Сегодня письмо «О чтении Пушкина» представляется мне неумышленной репетицией нынешнего постскриптума «О религиозной филологии». А тогда оно меня сильно огорчило и поразило — и по существу, и неожиданным в то время тоном харизматической превосходительности. Вообще говоря, чего не бывает в споре, но тут я столкнулся с чем-то прямо необычайным: буквально ни одного критического удара в точку, ни одного случая, где мой критик глядел бы прямо в лицо критикуемому тексту или положению, — все как-то свысока, издали, скользя и искоса, отчего и в критике выходило как-то криво8.

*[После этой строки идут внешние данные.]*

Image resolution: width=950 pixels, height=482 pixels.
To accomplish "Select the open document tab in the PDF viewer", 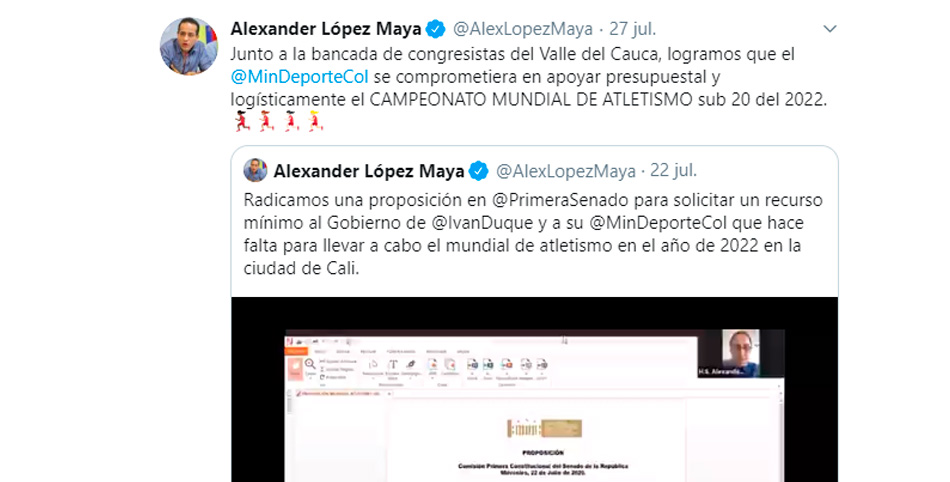I will pyautogui.click(x=344, y=394).
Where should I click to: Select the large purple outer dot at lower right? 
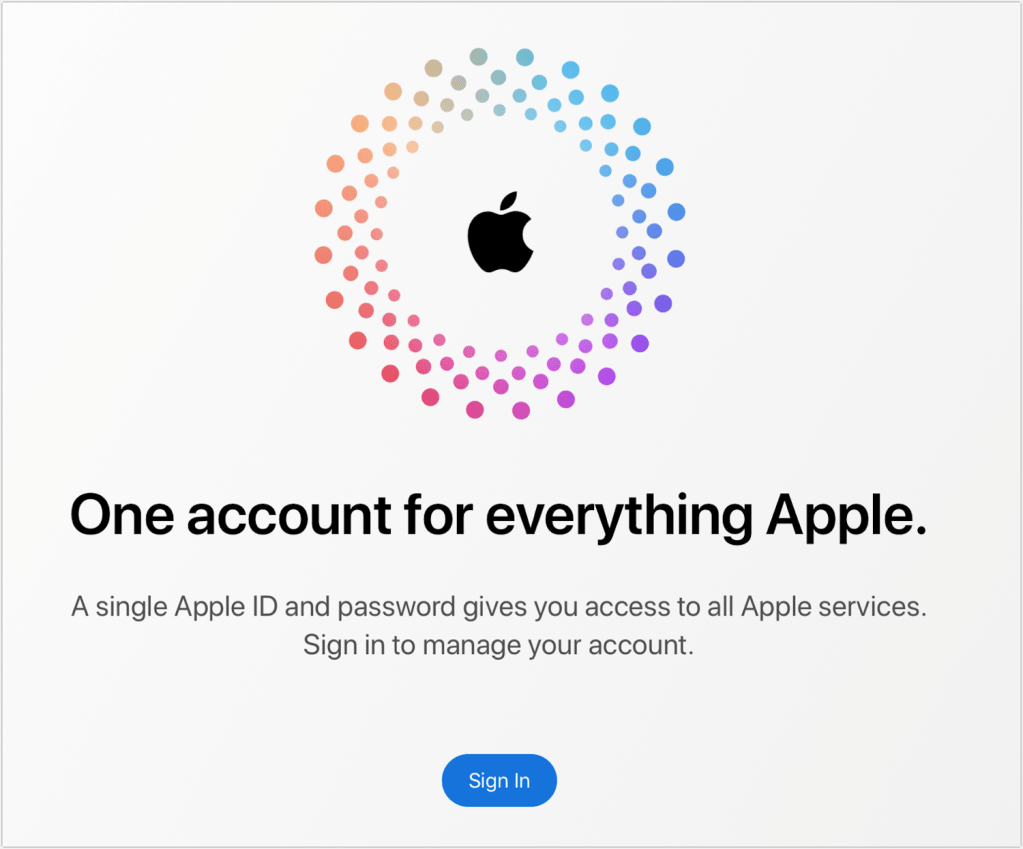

Пишу, например, в той статье о стихотворении «Три ключа» («В степи мирской, печальной и безбрежной…») так: «последняя строка — о „ключе забвенья“ — ужасна…», — не спорю, сказано слишком эмоционально и может шокировать, но из всего контекста легче легкого, при желании, понять, что тут не «критическая оценка» строки, а ошеломленность холодным приятием смерти. И мой критик вроде понимает, поскольку признает: «Это „ужасно“ так непосредственно, искренне вырвалось, что теряешься отвечать на это», — а дальше, вовсе не теряясь, вменяет мне ни больше ни меньше — «безнервное христианство» (В. Розанов), покушение «осудить» Пушкина «морально, духовно, религиозно», а еще — «неслышание… дивной гармонии». Последнее, насколько я постигаю, означает, что поэтическое совершенство и дивная гармония стихов велят мне даже и холодное приятие человеком смерти ощущать как нечто ни в коем случае не «ужасное», напротив — тоже дивно гармоничное. «Быть может, все в жизни лишь средство / Для ярко-певучих стихов». Брюсовские строчки вспоминались над «письмом» не раз: слишком часто возникало чувство, что для его автора (в других местах горячо защищающего «закон жизни» от моего, как он писал, «морального пафоса») достоинства ярко-певучих стихов важнее, чем жизнь. В «Поэте» («Пока не требует…») Пушкин, писал я, мучительно переживает свое «двусмысленное» положение (то ли «пророк», то ли «всех ничтожней»); «Что значит „двусмысленное“, — вопрошал мой критик. — …Двойственность человека-поэта — недвусмысленная его тема». Лирическая тема! — и никаких переживаний.
Особенно взволновал тогда моего оппонента вопрос об элегии «Под небом голубым страны своей родной…» (она и у меня занимала центральное место) — и здесь больше всего странностей чтения. Напоминаю строки:
сопоставляю их, с одной стороны, с сокрушенными словами из заупокойной стихиры: «Плачу и рыдаю, егда помышляю смерть, и вижду во гробех лежащую, по образу Божию созданную нашу красоту, безобразну, и безславну, не имущу вида…» — а с другой — с пронзительным: «На жертву прихоти моей / Гляжу, упившись наслажденьем, / С неодолимым отвращеньем…» («Сцена из Фауста»); спрашиваю по поводу «тяжелого напряженья», с каким любила «пламенная душа»: «что это: Толстой? Достоевский? Чехов?» — а мой критик, найдя, с одной стороны, что все мое «размышление… переполняет моральный пафос», с другой — обнаруживает в моем подтексте скабрезность в духе, как бы это помягче сказать, Виктора Ерофеева, а именно — «превышение эротического градуса подробностей» и даже «физиологические намеки», которые, мол, «непроизвольно, может быть» (!), возникают…
Игра столь проницательного и живого воображения тогда не на шутку меня задела. Не потому только, что нам не дано предугадать, как слово наше отзовется, и теперь уж, как говорят, не отмоешься; нет, я задумался о манере чтения моего оппонента, о способе, каким он извлекает смысл из прочитанного. Пренебрегши всем контекстом рассуждения — так сказать, взглянув и мимо, — критик устремился, как к главному, к детали (словам о «тяжелом напряженье»), у меня-то игравшей подчиненную роль в обширном пассаже об этой невероятной строфе, потрясающей и загадочно-жутким оборотом «Так вот кого любил я…», и жестокостью взгляда на себя и свою любовь.
Тут мне и представилось, что чтение моего критика не то что невнимательно и небрежно (хотя и это тоже), а сверх того, принципиально внеконтекстно: система взглядов воспринимается не как система, а как набор мыслей, из которого можно что-то отобрать для своих целей. Это лишь один пример; практически все написанное мною в той статье было словно переведено в какой-то другой язык, на котором просто обречено было выглядеть плоско и туповато. Не скажу, что такого рода полемика с чучелом была мне вовсе не знакома; но с подобной критикой я сталкивался у авторов совсем иного уровня, каким и отвечать не стоит. Здесь был, разумеется, не тот случай; как говорится, сел я тотчас и стал писать.